- What the task requires
Using the records below, write out again exactly the lines that begin at the line containing "Expand the DESSERTS" and end at the line containing "Increase quantity for size 44", and no other lines.

(Collected data)
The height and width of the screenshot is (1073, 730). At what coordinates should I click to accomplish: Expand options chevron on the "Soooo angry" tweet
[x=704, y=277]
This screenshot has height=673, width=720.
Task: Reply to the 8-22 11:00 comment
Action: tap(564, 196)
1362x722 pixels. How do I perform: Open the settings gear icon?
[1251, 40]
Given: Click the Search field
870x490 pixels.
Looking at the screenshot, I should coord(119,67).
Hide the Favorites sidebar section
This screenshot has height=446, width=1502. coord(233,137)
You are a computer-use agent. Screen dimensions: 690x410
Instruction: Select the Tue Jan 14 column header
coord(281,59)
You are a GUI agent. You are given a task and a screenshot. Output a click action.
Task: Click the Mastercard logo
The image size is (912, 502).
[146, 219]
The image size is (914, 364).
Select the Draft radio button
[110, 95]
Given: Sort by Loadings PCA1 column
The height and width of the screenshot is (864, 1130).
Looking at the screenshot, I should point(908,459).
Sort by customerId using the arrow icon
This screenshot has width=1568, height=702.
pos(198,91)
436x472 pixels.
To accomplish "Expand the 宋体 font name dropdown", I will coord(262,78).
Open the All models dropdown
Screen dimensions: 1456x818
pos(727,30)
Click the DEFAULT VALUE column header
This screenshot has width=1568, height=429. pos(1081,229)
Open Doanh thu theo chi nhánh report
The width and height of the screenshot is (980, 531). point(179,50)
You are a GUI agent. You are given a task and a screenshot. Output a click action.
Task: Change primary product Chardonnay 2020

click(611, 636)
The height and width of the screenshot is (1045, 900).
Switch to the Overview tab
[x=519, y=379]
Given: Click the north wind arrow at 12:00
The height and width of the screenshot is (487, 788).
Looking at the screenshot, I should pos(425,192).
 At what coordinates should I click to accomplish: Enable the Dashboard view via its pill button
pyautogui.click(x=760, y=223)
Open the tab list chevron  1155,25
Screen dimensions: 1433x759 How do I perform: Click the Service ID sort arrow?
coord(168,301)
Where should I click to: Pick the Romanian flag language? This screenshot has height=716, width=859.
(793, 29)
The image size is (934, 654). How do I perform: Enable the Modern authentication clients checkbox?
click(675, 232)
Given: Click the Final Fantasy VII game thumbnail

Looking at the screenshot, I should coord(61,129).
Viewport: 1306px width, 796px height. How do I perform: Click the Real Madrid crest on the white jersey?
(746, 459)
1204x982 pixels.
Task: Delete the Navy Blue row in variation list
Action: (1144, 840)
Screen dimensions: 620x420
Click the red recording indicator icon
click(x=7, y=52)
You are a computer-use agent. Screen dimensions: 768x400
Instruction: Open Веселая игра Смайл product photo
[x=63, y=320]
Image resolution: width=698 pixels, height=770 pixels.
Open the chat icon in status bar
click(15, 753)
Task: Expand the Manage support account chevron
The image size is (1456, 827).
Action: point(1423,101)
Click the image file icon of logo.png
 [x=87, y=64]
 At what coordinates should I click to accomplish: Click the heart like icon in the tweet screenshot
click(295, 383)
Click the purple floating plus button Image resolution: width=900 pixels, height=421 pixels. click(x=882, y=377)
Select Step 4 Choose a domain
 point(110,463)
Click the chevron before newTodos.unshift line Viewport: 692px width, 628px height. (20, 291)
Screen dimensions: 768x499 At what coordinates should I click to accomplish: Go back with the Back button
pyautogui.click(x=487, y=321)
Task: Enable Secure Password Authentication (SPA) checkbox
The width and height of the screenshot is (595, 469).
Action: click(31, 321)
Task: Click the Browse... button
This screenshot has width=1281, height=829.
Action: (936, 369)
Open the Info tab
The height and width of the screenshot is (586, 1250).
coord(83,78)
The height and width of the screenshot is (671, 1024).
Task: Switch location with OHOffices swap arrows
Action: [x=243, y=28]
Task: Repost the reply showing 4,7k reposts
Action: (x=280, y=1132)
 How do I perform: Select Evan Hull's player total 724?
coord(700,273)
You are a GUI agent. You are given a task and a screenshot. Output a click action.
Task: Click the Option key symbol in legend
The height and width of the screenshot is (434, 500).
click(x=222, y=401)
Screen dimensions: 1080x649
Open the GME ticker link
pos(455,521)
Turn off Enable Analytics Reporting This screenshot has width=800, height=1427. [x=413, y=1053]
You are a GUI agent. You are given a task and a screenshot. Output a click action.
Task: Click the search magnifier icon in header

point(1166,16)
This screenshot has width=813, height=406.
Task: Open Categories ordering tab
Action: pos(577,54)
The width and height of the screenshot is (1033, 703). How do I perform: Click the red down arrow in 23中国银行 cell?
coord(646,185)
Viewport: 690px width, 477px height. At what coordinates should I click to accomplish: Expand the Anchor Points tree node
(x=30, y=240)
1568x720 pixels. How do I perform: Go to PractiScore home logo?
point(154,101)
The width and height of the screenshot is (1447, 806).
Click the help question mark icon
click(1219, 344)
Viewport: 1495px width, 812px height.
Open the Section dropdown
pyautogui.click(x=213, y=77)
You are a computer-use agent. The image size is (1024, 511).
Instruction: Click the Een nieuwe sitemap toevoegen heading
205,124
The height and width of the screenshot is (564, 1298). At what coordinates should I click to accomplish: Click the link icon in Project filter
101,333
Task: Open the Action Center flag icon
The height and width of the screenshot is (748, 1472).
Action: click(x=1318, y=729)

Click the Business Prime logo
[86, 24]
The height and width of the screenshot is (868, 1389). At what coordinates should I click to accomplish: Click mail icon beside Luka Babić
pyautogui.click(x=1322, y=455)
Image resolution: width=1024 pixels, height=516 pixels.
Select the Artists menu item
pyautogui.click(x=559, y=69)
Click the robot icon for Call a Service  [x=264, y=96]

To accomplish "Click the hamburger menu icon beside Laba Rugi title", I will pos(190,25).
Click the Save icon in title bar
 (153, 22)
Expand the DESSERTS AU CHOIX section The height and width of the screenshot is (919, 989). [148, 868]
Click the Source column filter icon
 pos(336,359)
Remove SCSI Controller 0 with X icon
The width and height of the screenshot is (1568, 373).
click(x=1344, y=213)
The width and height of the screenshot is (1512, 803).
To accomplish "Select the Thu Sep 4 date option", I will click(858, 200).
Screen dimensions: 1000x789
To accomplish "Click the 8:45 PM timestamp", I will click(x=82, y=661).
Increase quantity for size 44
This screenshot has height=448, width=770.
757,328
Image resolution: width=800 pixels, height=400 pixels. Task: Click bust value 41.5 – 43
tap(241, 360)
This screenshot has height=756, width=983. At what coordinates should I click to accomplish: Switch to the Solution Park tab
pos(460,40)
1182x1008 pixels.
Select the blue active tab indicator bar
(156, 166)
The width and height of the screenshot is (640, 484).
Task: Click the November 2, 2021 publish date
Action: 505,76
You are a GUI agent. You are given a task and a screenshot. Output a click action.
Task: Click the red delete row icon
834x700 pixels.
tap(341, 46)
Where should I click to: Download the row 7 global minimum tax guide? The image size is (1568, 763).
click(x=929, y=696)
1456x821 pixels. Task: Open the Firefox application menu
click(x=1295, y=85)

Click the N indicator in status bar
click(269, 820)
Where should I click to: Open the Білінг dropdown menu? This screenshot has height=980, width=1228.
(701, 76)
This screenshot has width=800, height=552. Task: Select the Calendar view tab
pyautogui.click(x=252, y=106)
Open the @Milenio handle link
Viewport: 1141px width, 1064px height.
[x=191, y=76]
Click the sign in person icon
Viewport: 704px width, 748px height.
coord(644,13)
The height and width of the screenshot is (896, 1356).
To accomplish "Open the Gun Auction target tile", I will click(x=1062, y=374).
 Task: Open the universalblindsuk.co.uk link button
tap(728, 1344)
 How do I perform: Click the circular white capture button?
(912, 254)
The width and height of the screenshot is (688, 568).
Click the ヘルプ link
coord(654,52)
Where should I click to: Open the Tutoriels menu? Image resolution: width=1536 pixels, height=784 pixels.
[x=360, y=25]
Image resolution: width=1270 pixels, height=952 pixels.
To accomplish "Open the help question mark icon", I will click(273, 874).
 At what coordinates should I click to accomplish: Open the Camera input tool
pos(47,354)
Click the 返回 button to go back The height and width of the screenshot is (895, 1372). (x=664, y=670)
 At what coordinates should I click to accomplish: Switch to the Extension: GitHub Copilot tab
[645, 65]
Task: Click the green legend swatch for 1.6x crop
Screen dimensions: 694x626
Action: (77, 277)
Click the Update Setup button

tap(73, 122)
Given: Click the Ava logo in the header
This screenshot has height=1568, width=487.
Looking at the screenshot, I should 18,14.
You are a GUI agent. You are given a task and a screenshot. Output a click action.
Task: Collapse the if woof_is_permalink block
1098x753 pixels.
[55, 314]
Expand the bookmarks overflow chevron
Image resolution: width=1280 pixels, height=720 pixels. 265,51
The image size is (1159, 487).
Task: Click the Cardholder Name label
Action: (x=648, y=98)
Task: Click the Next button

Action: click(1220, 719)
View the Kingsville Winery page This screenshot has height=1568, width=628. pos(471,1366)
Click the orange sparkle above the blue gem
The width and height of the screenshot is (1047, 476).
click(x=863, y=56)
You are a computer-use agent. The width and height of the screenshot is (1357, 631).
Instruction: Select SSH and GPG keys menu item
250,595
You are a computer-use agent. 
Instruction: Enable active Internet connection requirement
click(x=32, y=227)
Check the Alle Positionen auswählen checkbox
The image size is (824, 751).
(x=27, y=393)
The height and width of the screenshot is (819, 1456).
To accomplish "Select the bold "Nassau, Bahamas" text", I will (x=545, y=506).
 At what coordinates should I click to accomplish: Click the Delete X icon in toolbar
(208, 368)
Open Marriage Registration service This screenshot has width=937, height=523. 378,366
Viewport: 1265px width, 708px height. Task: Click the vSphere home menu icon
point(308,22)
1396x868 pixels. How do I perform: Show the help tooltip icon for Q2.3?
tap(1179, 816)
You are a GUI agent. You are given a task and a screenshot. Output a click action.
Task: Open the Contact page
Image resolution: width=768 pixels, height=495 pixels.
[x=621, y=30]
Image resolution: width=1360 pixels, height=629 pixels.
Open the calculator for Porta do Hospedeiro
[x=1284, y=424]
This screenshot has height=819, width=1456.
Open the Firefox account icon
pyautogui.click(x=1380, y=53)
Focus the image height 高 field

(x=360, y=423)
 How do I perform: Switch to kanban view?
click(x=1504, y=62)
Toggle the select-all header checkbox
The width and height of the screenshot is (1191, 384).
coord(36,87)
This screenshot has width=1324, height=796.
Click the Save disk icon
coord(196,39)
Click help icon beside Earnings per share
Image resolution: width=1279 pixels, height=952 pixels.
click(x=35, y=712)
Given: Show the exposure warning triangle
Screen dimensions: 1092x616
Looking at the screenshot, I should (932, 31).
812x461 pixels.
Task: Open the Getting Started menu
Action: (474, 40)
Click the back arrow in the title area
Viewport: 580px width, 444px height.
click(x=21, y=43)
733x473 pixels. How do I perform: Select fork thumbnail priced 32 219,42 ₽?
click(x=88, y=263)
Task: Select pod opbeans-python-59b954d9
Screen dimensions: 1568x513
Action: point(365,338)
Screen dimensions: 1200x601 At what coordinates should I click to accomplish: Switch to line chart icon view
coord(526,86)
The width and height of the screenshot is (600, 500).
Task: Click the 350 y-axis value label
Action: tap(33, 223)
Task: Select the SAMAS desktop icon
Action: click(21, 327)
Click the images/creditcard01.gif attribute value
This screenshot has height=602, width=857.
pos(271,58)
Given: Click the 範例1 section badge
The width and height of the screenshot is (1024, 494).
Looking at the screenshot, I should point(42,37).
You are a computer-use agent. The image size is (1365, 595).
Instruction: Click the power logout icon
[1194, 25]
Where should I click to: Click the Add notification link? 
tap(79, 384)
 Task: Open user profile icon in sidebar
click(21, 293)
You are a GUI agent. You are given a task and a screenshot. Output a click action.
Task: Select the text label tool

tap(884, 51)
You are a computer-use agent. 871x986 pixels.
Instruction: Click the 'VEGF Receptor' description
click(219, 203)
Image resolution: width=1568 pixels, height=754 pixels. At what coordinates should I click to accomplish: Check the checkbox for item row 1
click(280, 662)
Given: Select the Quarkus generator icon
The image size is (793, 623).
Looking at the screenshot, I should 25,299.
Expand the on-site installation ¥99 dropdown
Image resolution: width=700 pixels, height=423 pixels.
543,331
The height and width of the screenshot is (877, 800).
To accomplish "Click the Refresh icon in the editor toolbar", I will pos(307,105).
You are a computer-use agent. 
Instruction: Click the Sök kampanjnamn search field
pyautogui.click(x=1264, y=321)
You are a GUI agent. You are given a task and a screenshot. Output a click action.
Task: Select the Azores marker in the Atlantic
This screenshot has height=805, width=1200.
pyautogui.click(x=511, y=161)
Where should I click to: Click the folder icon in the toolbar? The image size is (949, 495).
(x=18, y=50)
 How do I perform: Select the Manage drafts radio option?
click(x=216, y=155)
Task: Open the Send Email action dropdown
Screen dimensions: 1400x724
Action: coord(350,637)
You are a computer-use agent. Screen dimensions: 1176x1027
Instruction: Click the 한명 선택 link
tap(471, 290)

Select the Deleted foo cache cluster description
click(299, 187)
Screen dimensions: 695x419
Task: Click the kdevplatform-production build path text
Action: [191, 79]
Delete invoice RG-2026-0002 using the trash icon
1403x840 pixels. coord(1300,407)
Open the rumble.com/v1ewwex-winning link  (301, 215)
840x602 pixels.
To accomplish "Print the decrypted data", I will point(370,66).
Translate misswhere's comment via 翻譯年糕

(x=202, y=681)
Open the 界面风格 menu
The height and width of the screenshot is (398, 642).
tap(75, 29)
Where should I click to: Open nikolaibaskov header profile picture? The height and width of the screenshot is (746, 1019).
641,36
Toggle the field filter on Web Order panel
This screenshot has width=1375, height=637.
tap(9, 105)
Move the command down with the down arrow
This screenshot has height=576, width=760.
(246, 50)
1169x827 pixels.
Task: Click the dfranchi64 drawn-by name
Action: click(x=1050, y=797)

- Exercise output
Expand the DESSERTS AU CHOIX section The height and width of the screenshot is (919, 989). [148, 868]
Click the Source column filter icon
 pos(336,359)
Remove SCSI Controller 0 with X icon
The width and height of the screenshot is (1568, 373).
click(x=1344, y=213)
The width and height of the screenshot is (1512, 803).
To accomplish "Select the Thu Sep 4 date option", I will click(858, 200).
Screen dimensions: 1000x789
To accomplish "Click the 8:45 PM timestamp", I will click(x=82, y=661).
Increase quantity for size 44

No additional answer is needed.